→ Stored data
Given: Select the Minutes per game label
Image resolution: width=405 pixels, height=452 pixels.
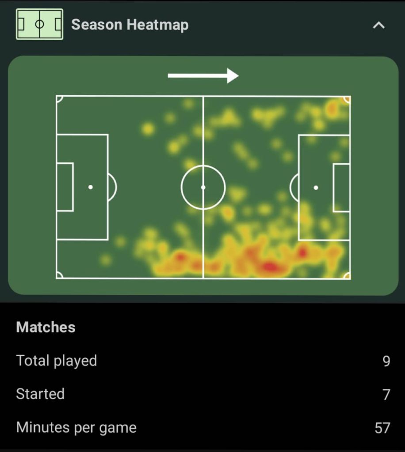Looking at the screenshot, I should click(76, 427).
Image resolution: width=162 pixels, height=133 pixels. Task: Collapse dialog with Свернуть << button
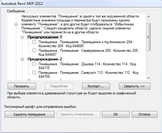click(134, 86)
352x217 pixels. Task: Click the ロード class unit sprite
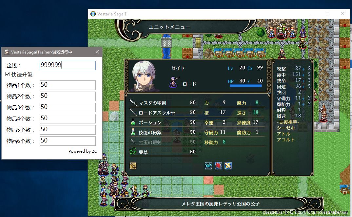click(x=174, y=83)
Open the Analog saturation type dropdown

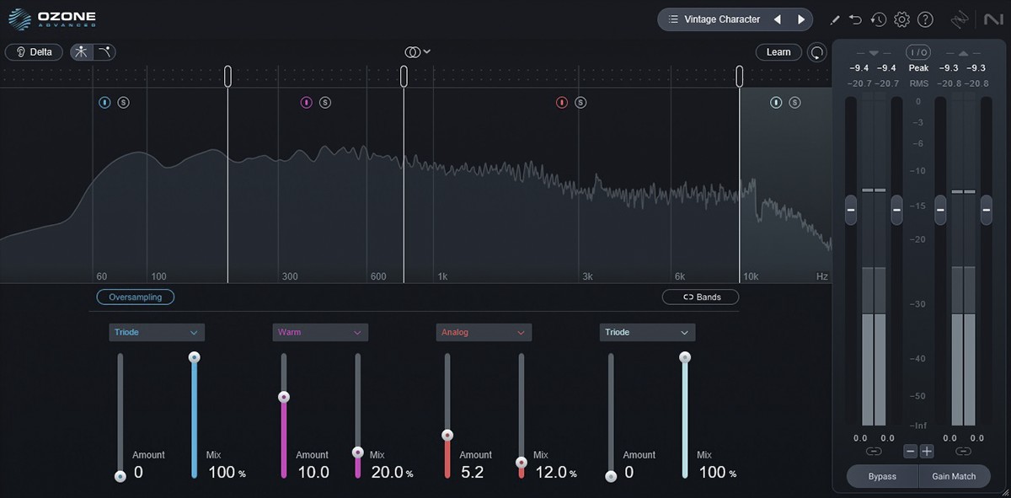484,332
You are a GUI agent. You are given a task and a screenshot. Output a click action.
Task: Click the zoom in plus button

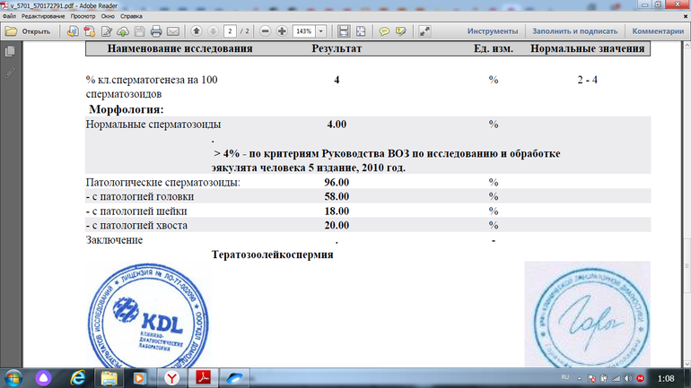point(282,31)
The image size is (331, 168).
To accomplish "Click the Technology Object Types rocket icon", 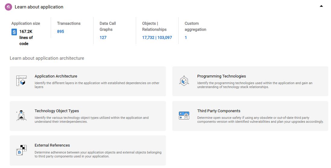I will 21,116.
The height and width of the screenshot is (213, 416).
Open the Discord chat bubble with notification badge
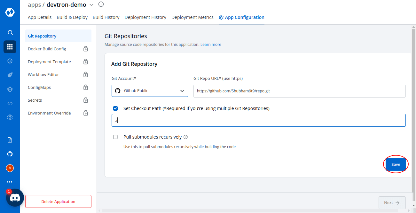(x=15, y=198)
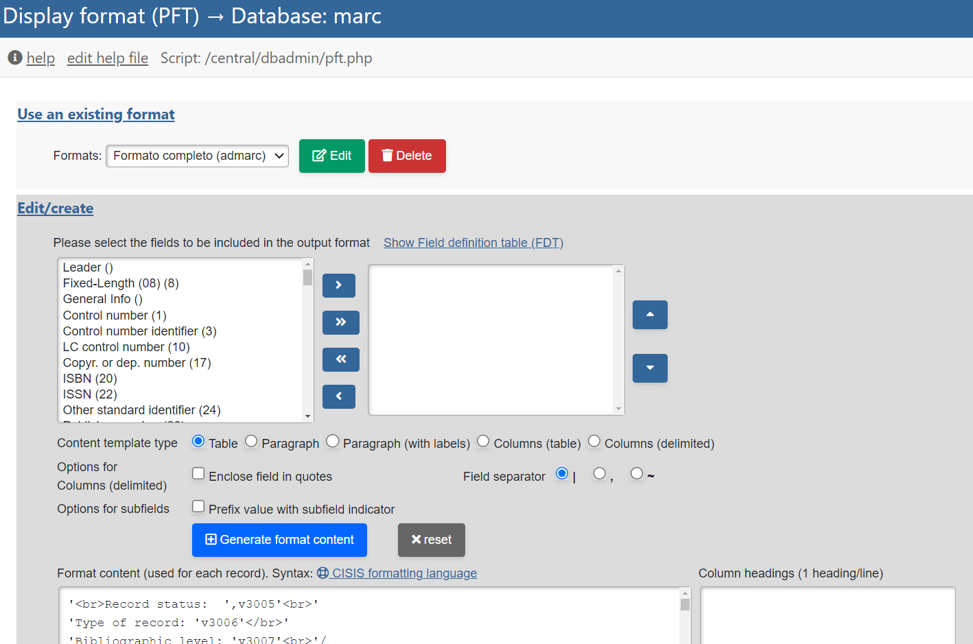
Task: Select ISBN (20) in the fields list
Action: [90, 379]
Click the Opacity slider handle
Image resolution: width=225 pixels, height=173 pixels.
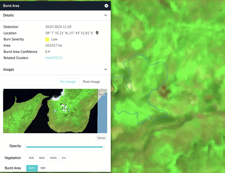[104, 147]
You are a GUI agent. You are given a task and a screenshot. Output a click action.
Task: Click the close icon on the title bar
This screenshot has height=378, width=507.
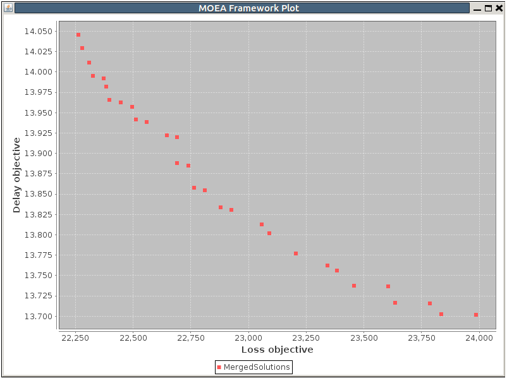(x=499, y=8)
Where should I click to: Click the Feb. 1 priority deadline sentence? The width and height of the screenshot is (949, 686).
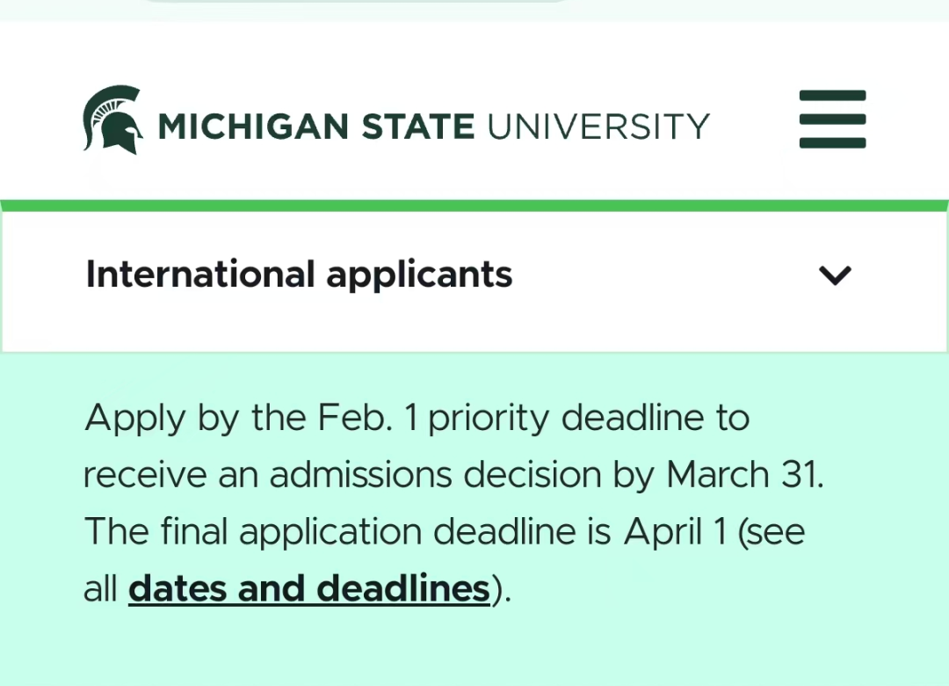tap(417, 418)
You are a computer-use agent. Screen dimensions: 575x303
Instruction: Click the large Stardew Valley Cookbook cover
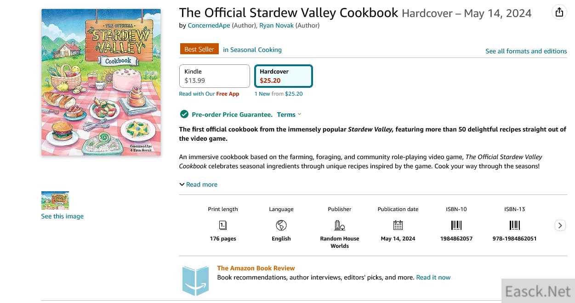(101, 82)
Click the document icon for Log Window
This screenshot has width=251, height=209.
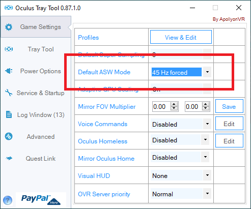pos(9,114)
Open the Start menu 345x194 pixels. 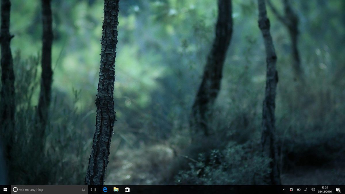(5, 189)
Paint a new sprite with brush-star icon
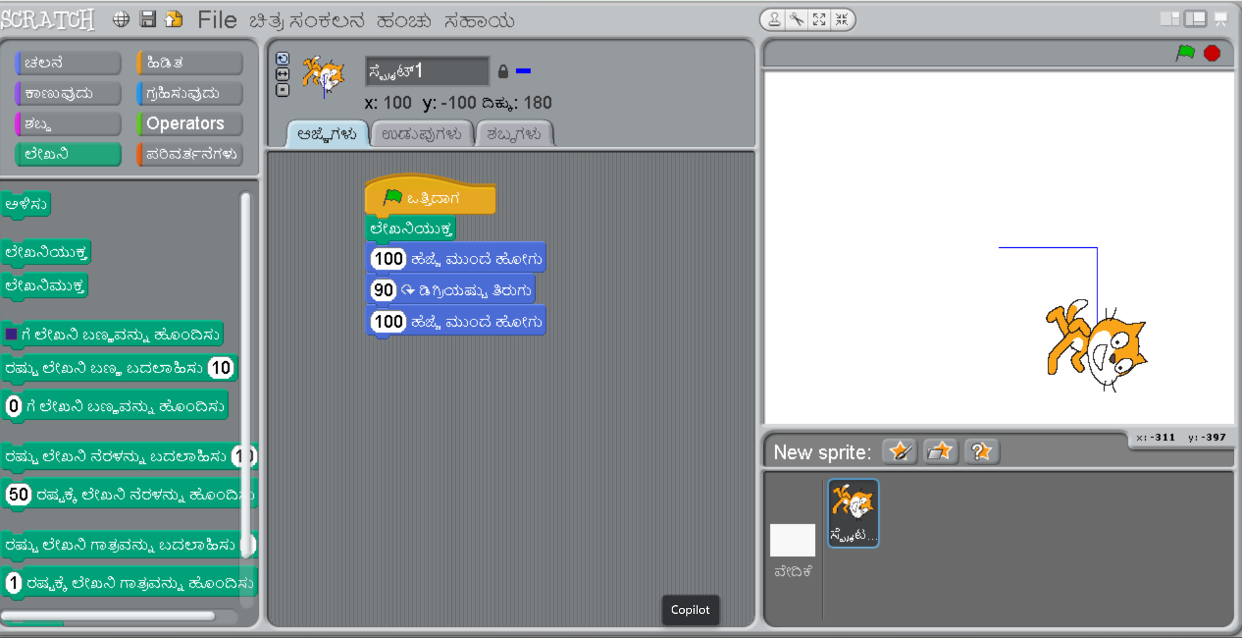The height and width of the screenshot is (638, 1242). pyautogui.click(x=900, y=452)
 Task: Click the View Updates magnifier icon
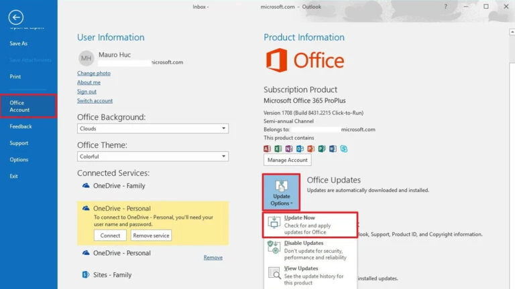click(274, 274)
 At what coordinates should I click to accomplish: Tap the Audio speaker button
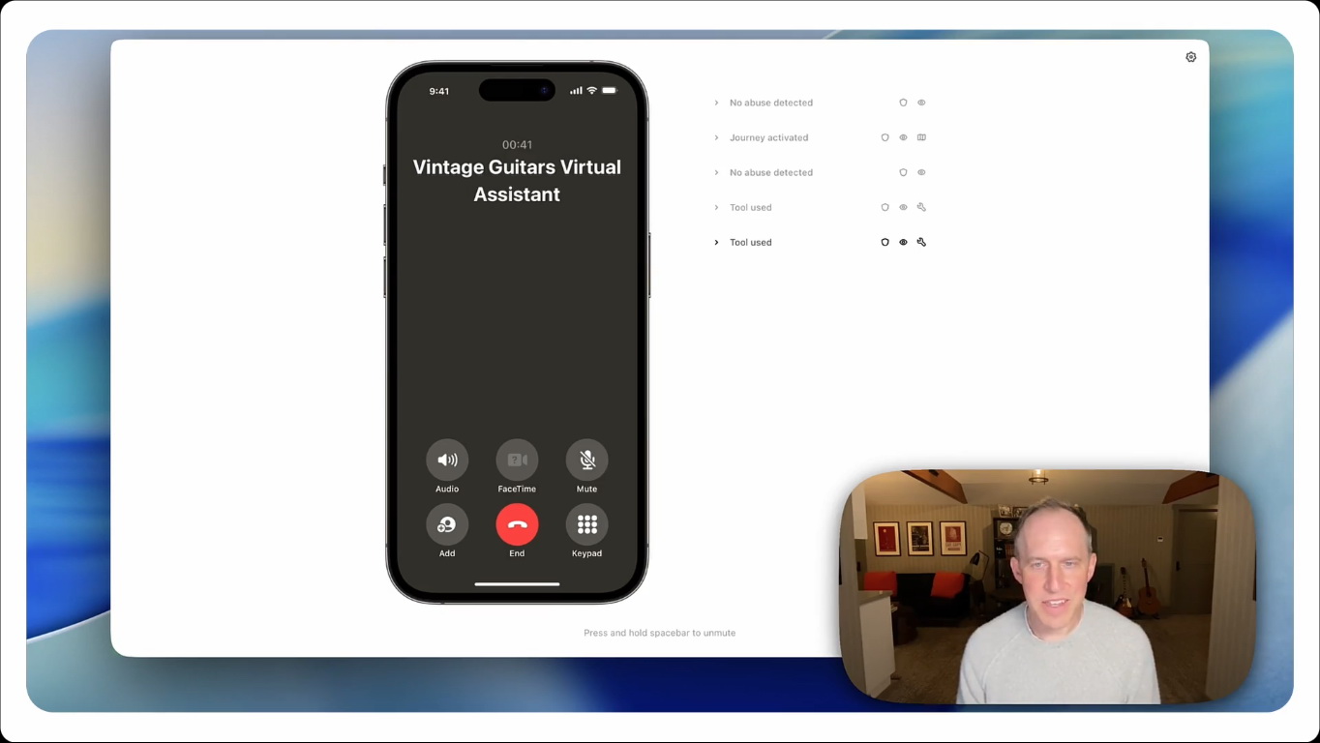[447, 461]
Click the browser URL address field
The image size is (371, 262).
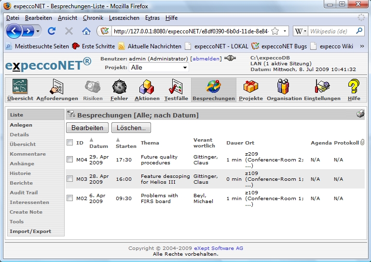click(x=191, y=31)
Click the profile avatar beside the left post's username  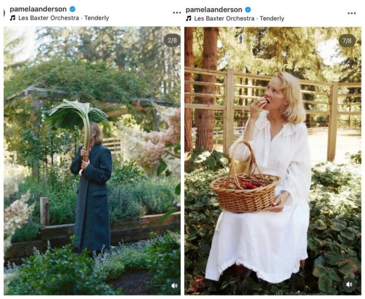point(4,13)
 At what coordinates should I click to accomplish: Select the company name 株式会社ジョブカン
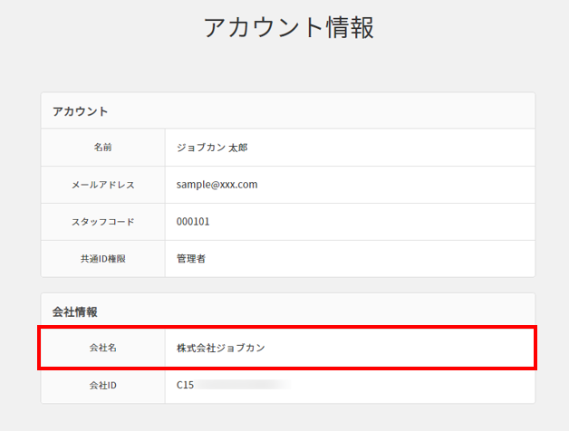221,348
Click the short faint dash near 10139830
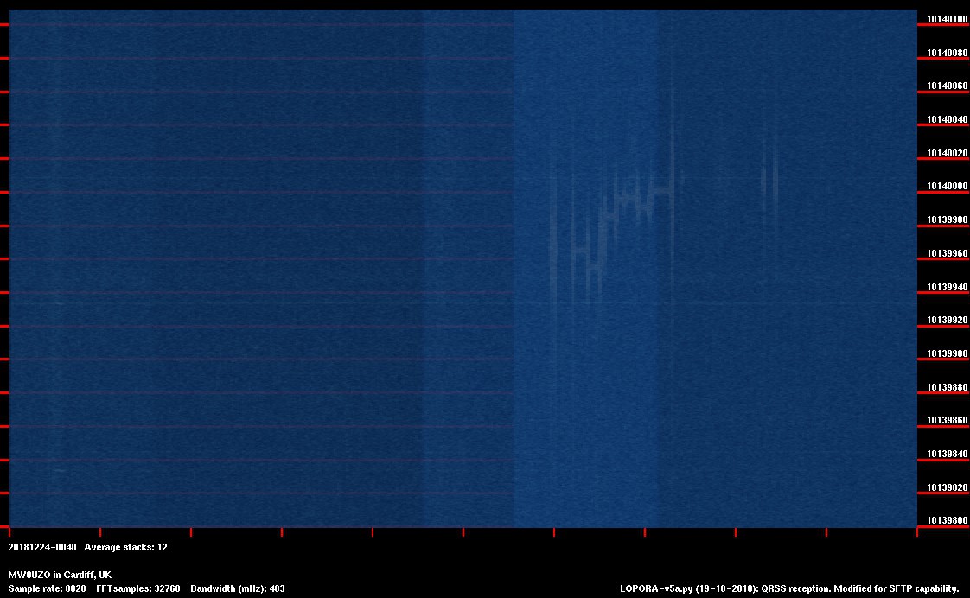This screenshot has height=598, width=970. tap(59, 470)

→ Problem description
Restate the lines above from the one containing "Open the Discord" through the one containing "Task: Click the close icon on the title bar", inclusive, exactly and without pictures.

→ Result of the exercise
Open the Discord chat bubble with notification badge
(x=15, y=198)
Task: Select ISBN (20) in the fields list
Action: [90, 379]
Click the Opacity slider handle
Image resolution: width=225 pixels, height=173 pixels.
[104, 147]
You are a GUI agent. You are given a task and a screenshot. Output a click action.
Task: Click the close icon on the title bar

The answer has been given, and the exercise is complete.